In the material below, find every line with "computer" and pull it out.

[Start of section]

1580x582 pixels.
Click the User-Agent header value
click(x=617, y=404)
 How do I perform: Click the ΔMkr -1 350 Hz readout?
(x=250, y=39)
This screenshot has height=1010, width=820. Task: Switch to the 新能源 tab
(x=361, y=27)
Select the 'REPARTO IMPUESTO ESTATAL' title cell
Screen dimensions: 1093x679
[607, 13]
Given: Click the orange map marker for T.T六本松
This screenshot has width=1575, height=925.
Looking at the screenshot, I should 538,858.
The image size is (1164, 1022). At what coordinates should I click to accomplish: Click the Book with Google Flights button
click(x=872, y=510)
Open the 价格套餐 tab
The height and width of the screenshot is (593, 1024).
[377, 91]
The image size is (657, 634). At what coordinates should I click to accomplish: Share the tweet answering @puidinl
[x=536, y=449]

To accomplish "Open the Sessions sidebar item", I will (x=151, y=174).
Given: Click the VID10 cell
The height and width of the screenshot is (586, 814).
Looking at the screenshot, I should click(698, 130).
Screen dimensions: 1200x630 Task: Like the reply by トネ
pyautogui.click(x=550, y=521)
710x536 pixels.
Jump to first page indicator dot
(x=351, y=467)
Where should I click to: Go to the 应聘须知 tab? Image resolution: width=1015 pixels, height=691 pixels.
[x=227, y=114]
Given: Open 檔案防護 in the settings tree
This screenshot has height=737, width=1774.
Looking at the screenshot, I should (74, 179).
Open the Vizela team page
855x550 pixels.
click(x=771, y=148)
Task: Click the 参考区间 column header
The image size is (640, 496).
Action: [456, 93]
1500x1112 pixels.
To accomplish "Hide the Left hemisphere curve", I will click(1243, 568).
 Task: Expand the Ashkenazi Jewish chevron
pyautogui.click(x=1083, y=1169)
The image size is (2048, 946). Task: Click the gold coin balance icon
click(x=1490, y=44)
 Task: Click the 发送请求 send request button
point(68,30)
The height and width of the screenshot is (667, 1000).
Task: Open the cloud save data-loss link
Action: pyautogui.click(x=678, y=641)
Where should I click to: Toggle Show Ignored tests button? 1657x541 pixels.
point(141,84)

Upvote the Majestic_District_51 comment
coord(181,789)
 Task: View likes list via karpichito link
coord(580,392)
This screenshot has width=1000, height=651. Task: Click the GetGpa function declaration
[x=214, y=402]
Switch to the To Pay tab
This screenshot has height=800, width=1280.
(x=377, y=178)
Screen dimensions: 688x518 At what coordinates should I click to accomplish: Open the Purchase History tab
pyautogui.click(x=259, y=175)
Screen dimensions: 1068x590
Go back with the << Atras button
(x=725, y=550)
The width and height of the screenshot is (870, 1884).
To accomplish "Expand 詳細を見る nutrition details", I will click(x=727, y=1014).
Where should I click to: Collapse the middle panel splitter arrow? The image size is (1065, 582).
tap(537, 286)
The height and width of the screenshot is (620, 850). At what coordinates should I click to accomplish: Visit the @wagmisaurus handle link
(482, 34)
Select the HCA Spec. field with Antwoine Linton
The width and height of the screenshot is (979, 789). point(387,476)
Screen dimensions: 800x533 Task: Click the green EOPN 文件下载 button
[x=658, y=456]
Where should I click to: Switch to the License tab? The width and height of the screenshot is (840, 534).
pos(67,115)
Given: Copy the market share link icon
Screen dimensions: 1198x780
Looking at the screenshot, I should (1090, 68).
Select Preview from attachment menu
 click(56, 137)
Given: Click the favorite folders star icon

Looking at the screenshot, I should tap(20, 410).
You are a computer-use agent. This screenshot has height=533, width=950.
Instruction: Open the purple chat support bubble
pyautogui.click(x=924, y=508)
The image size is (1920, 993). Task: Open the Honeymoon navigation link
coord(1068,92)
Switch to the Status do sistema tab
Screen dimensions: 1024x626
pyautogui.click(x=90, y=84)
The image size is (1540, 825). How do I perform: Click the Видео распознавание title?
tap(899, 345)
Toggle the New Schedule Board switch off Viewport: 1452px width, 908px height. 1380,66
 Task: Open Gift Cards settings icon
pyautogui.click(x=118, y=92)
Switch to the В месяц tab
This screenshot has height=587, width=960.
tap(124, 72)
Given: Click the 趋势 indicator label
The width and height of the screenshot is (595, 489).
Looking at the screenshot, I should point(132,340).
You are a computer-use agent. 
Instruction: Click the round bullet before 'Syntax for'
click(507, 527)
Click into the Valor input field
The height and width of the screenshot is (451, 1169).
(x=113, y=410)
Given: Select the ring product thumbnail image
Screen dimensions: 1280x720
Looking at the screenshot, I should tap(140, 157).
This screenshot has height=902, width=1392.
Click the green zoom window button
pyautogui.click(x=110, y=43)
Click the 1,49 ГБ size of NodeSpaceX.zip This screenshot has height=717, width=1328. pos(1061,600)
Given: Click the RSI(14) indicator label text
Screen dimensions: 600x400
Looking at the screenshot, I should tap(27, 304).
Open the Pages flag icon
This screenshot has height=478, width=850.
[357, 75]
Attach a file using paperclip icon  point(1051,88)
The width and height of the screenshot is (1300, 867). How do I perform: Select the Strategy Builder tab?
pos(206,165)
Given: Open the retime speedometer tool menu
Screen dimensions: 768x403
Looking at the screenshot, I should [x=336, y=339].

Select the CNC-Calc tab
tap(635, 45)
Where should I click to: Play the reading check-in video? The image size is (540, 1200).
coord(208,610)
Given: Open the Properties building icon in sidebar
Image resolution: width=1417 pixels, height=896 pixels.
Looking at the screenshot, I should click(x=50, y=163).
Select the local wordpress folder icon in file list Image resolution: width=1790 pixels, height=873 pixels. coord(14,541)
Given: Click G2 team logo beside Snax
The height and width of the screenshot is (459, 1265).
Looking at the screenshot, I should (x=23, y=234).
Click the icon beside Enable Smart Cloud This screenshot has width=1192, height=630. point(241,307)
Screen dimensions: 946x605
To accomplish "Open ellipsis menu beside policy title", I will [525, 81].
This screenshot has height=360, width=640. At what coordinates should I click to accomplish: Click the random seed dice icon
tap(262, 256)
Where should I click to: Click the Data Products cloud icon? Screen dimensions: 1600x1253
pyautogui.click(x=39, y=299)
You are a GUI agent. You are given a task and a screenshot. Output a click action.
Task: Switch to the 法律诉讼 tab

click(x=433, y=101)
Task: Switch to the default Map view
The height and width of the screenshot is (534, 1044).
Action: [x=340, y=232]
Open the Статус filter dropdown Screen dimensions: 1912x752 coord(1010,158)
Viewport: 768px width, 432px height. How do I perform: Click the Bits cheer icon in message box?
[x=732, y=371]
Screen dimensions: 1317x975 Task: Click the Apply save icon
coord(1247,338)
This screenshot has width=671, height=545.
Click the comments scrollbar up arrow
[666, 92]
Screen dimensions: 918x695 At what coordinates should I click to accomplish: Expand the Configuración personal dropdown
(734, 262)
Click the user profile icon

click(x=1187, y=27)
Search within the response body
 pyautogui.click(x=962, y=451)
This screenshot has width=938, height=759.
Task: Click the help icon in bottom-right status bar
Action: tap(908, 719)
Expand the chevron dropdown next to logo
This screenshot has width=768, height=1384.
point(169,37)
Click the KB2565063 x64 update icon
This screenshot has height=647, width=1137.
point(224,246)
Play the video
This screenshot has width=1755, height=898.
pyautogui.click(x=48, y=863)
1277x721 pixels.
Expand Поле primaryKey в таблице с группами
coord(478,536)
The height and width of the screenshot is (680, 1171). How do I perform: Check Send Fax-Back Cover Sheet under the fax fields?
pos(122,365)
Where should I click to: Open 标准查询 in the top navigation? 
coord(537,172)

[End of section]

» RESULT OF THIS TASK
You are a computer-use agent. This screenshot has height=533, width=950.
You are a computer-use agent. 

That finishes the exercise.